New research by MIT economist David Autor finds that since 1980, technology has replaced more U.S. jobs than it has created. It is a shift Autor attributes to an increased rate of automation and a slower rate of augmentation. Augmentation represents scenarios where technology drives the creation of new tasks, ultimately generating new job roles. Conversely, automation refers to instances where machinery takes over human tasks, resulting in job losses.
In this first-ever investigation to look into job losses and job creation driven by technology, Autor and his colleagues analyzed over 35,000 U.S. census job categories and studied every U.S. patent filed since 1920. They developed a new method that used the nature of language in the patent texts to establish links between new technologies and their impact on employment. Previous studies had only managed to focus on job losses from new technologies.

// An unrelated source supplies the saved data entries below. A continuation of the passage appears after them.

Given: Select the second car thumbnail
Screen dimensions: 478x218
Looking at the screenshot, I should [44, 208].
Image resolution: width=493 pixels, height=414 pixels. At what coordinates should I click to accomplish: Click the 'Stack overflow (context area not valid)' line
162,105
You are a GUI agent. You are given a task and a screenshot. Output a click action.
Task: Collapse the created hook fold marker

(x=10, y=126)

The researchers found that approximately 60% of current U.S. jobs represent new forms of work created since 1940. From 1940 through 1980, jobs such as elevator operators and typesetters were automated, but technology also created a need for more workers in roles like shipping and receiving clerks, and civil and aeronautical engineers. From 1980 through 2018, roles such as cabinetmakers and machinists were overtaken by automation, while new work emerged for industrial engineers and operations and systems researchers and analysts.
Autor’s research shows that automation’s negative effect on employment was more than double in 1980-2018 compared to 1940-1980. Despite these observations, Autor notes, “there’s been no period where we haven’t also created new work”. He also highlights the complex relationship between automation and augmentation, which often occur within the same industries.
The research further indicates that over the past 40 years, technological advances have widened the wage gap in the U.S. with highly educated professionals tending to work in newer fields that have both high and low-income jobs. Autor acknowledges that things like demographic shifts and large-scale consumer demand also drive new work, not just technology.
Looking into the future, Autor believes the potential uses of AI in the workplace could reshape the employment landscape, but predicting its effects at this stage remains difficult. Despite this uncertainty, the researcher is confident that their new methods designed to observe the interplay between technology and employment will provide new insights moving forward.